Thank you for trusting me to take care of these precious children.

Dr. Jake also wrote a letter to our counselors and Solelim participants that was shared last night. The full text is below.

This was the first time in my life that I have ever been to sleep away camp. I didn’t know what to expect, who would be caring for the children, what one even does at camp. You young adults have opened a whole new world for me.

Caring for 2 children is extremely difficult, caring for many, before this week, I thought was impossible. Each mealtime I walk around the dining room and breezeway to check in with the children, but also to observe how you all could possibly do such a job.
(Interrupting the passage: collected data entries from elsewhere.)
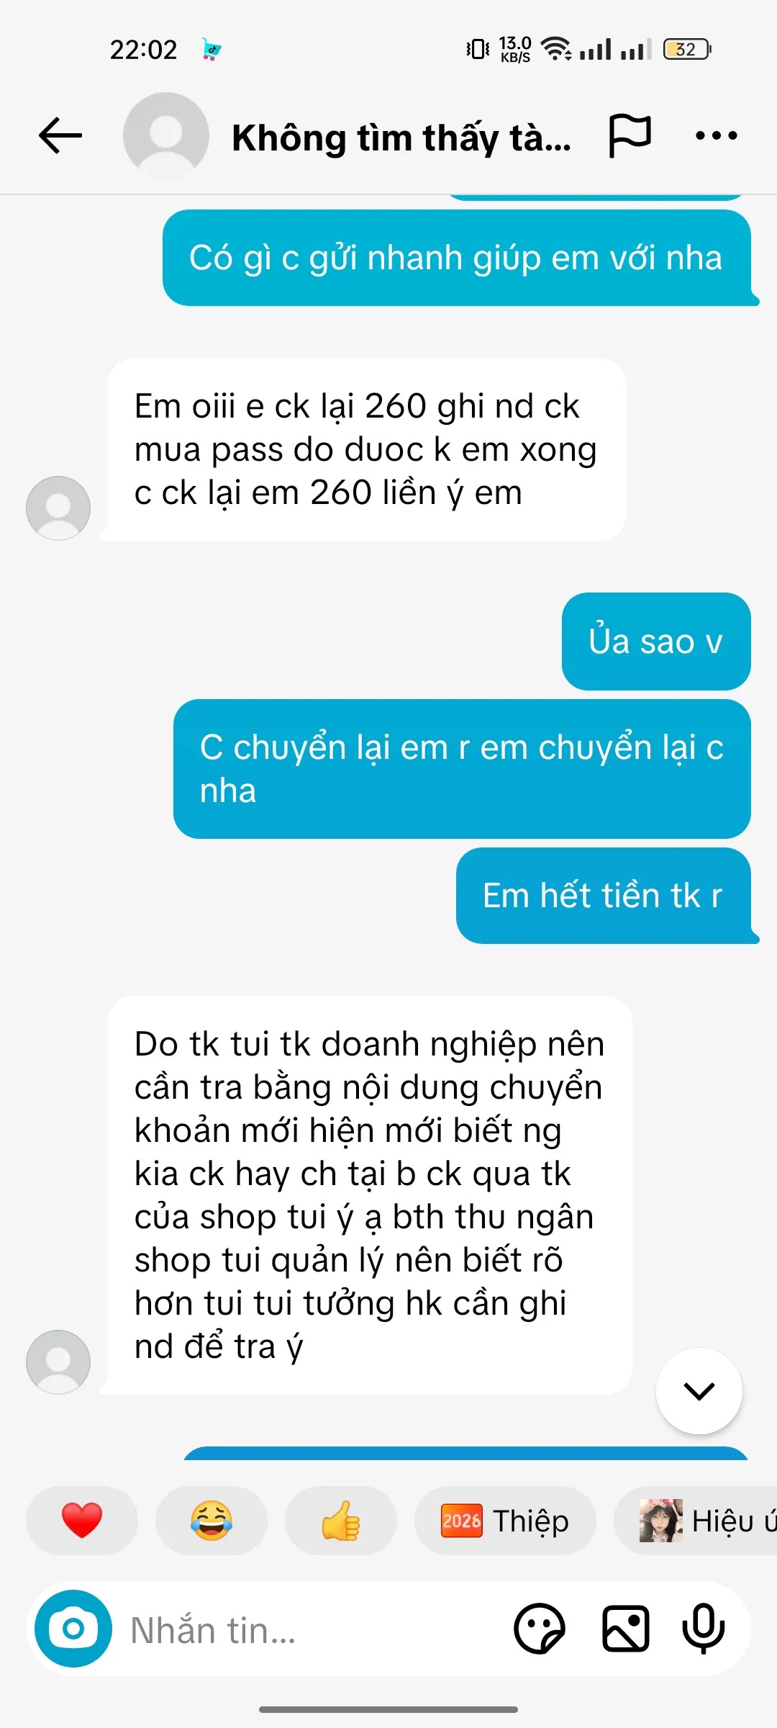Viewport: 777px width, 1728px height.
Task: Send the thumbs up quick reaction
Action: [x=341, y=1521]
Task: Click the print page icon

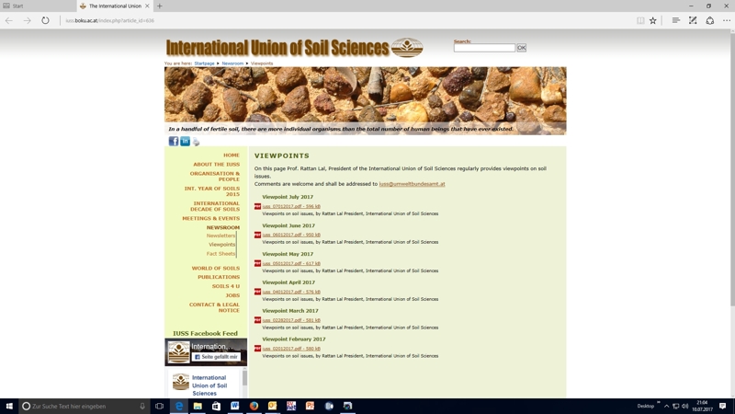Action: tap(196, 143)
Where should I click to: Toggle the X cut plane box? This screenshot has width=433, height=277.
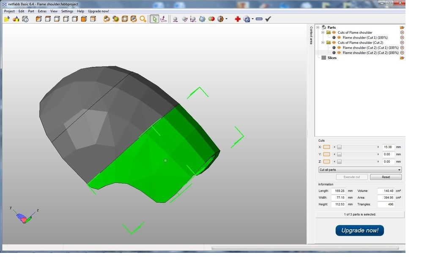[x=326, y=147]
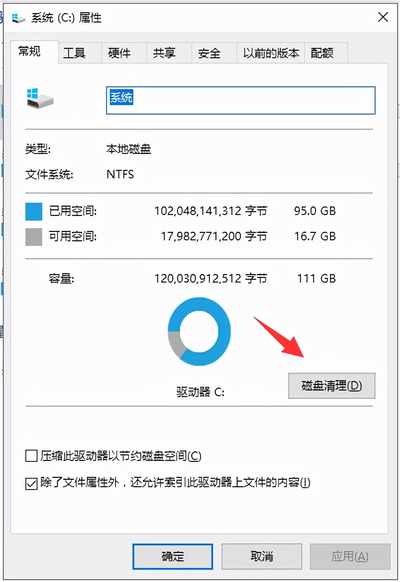Click the drive icon in the title bar

(x=19, y=17)
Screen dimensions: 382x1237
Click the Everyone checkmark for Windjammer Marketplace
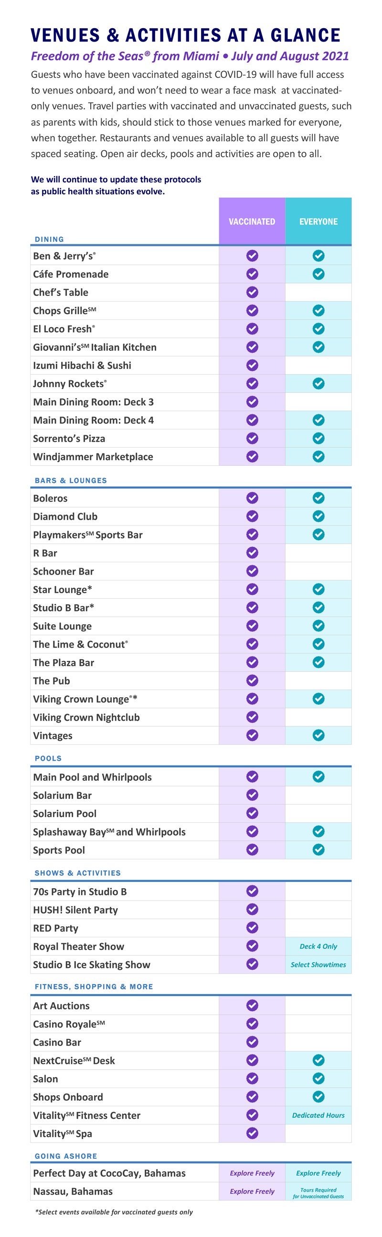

I’ve been fortunate to interact with the children and staff in the pool, on the fields, in the medical center, and many different parts of this camp and I have to say I’ve been blow away. Y’all have faced challenges this past week that many adults couldn’t handle with grace and composure like y’all have. What you are doing is fun, but it’s also really hard. You are shaping the lives of children and building memories that they will talk about for the rest of their lives.

I know many of you are anxious about what the next day or hour might bring. That’s because you care. That’s because you are passionate about what you do and are leaders. But even the best leaders have their limits. The best leaders know what they don’t know and ask for help. The best leaders have days when they wake up and they’re just not having a great day. The best leaders make mistakes.

Mistakes are actually one of the more important things we do in our lives as long as we’re honest with ourselves, learn from them, and move on. Even doctors make mistakes. I certainly have many times. But as a great mentor of mine once told me, as long as you’re doing the right thing, you can’t go wrong. He told me to do the right thing for people because you don’t know if the next person they meet will.

I’ve seen many of you doing the right thing. I’ve seen you getting campers together and using their mistakes to make positive teachable moments. When things are difficult it doesn’t feel that good. But when things are difficult it makes us appreciate the things that we have taken for granted or not even noticed in the past. You are here because you care. Many of you are here because you love this place so much that you wanted future children to love Jacobs Camp as much as you do. Your love, dedication, and passion is seen.

Take care of each other, check in with each other. Reach out to someone who you’ve maybe never even talked to and ask them what they’re finding difficult or what have they found helpful for them. This is how communities are built and this is how the common bond that we all have by being human beings strengthens. To put it simply, y’all are amazing. I am so fortunate to have had the opportunity to meet you, learn about you, take care of you. Thank you for welcoming me into your family. Tomorrow may be my last day at camp, but this is just my beginning at Jacobs Camp. You never know when we’ll meet again.

About the Author

Jake Kleinmahon

Dr. Jake is the Director of Pediatric Heart Transplant and Heart Failure at Ochsner Hospital for Children in New Orleans. He’s originally from Westchester, NY, but proud to call New Orleans home. He and his husband, Thomas, plan to send their children, Isabel (5y) and Connor (3y) to Jacobs Camp for years to come.